Yes, I have heard it too. That nothing lasts forever, that everything has it’s time, and that people will come and go in our life. I wish it wasn’t true. I agree that sometimes people outgrow each other, simply by traveling different points in their journey, and it’s really nobody’s fault. It’s nothing personal or that you had a falling out.
I agree that each journey is different, unique, beautiful, painful, and filled with many lessons. And still, I don’t understand the part, why we meet so many wonderful people along the way, only to lose them in the process of it all. How glorious it could be to share some of these experiences, but I do understand that it’s just not possible, and that others on a different path wouldn’t understand, lacking some of the experiences we may already encountered.
I think it’s a process complex and painful, one that comes with a price to pay. It just doesn’t sit well with me, not that I could change a thing, and I don’t know what makes me believe that there is a “forever”, something that should be different. Something that would keep the people that touch our life’s close. Maybe it’s the hopeless romantic in me, a little Rebell attitude that just can’t grasp this concept and tried to defy it each time. Why can’t some things stay? Why do people come and go? Couldn’t there be some that actually stay? Why do friendships and sisterhoods come to an end, where they once so much enriched our life?

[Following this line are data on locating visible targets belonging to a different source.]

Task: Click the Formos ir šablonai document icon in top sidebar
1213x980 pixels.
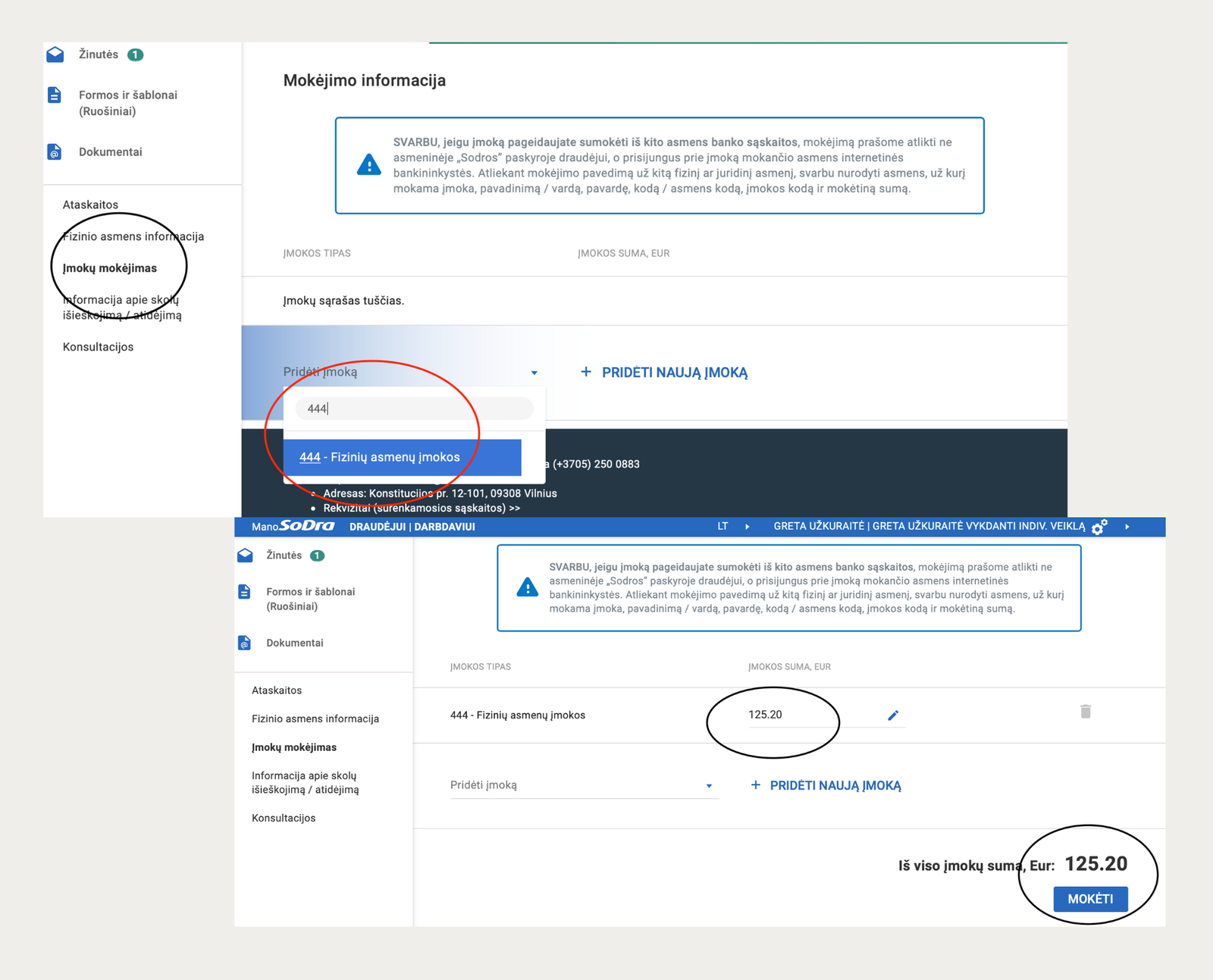Action: 55,95
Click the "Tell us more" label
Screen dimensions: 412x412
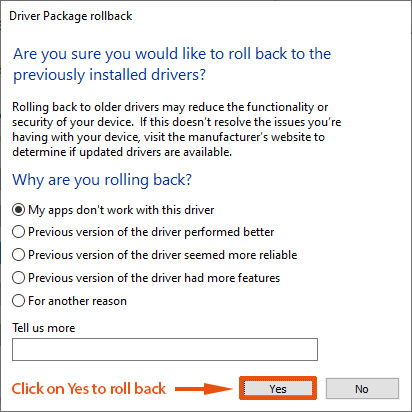click(44, 328)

I have heard of a wise person saying that people will always come and go through your lifetime. That everything has it’s time. Some people will teach you lessons, some will find you, so you can help them through a rough time, and when that time passes, so does your relationship, and your contact with each other. It reminds me of a never ending tug and pull. Sometimes strong to lend support, other times seeking a shoulder to lean on. And with it, everything passes and is subject to change.
But then there are the few, the rare, the ones that stay with you forever regardless. I guess I always wanted to defy the “nothing lasts forever” theory, but I never quite made it to that point. As memories catch up, today feels heavy at the thought of a forever friendship. And the weird part is that I understand all of it, the reasons that made it impossible, even the reasons that prevented me to fight for it. Not for my behalf but that of another. The confusion of not being able to convey my deep understanding of what was going on, and still I did, but unable to change things. I understood that it was too painful to stay, I understood the feelings involved, and that I couldn’t meet some expectations, and still nothing helps or matters, it’s still hard to move forward. I wish things could be different.
I have to accept that the line where we go separate ways, was reached. That the moment has come where we convince ourselves that we are better off alone, knowing that these feelings will always return soon or later. To suppress them would only be living a lie. I don’t know if I will ever get used to that because those things simply didn’t apply to me. I don’t know if I will ever consciously try to see my life better off. I feel I would lose myself. I believe in challenging the status quo, fighting the things that don’t align with my soul beliefs. I am a dreamer, perhaps too naive, living in a fantasy bubble, with a world that has moved on, leaving me behind with my old concepts. I don’t know. I do know that I feel too strong and too deeply, but I don’t know how to give only a little. It’s all or nothing, and yes it does leave you vulnerable to be hurt and taken advantage off. Not that I feel this was the case. I think it takes courage upholding these kind of values, because disappointments may find you more often then success. Yet I wouldn’t change a thing.
I feel hurt because of a loss in my life, a dear sister and friend, someone that used to enrich my life in so many great ways. Once more I learn that not all losses end in death, and that loss encompasses many different things. I feel pained, and yet I am grateful for the experiences shared together. I look back with a smile on my face at the memory of you, and know that this very moment brings a whole new lesson. A lesson that with every loss, we will have to prove our hearts over and over again. Not to anybody, but to ourselves, choosing to not close it and become bitter, to be willing to take the risk and yet another chance to find “forever” once more. Wishing you all the best in your journey ahead and thank you for everything you brought to my life. I truly do see you and I will miss tremendously. Now go and spread your wings, you are ready, and you have waited long enough. You will be fabulous and you live on within my heart where I will always cheer you on and walk besides you.
All you have to do is believe in yourself.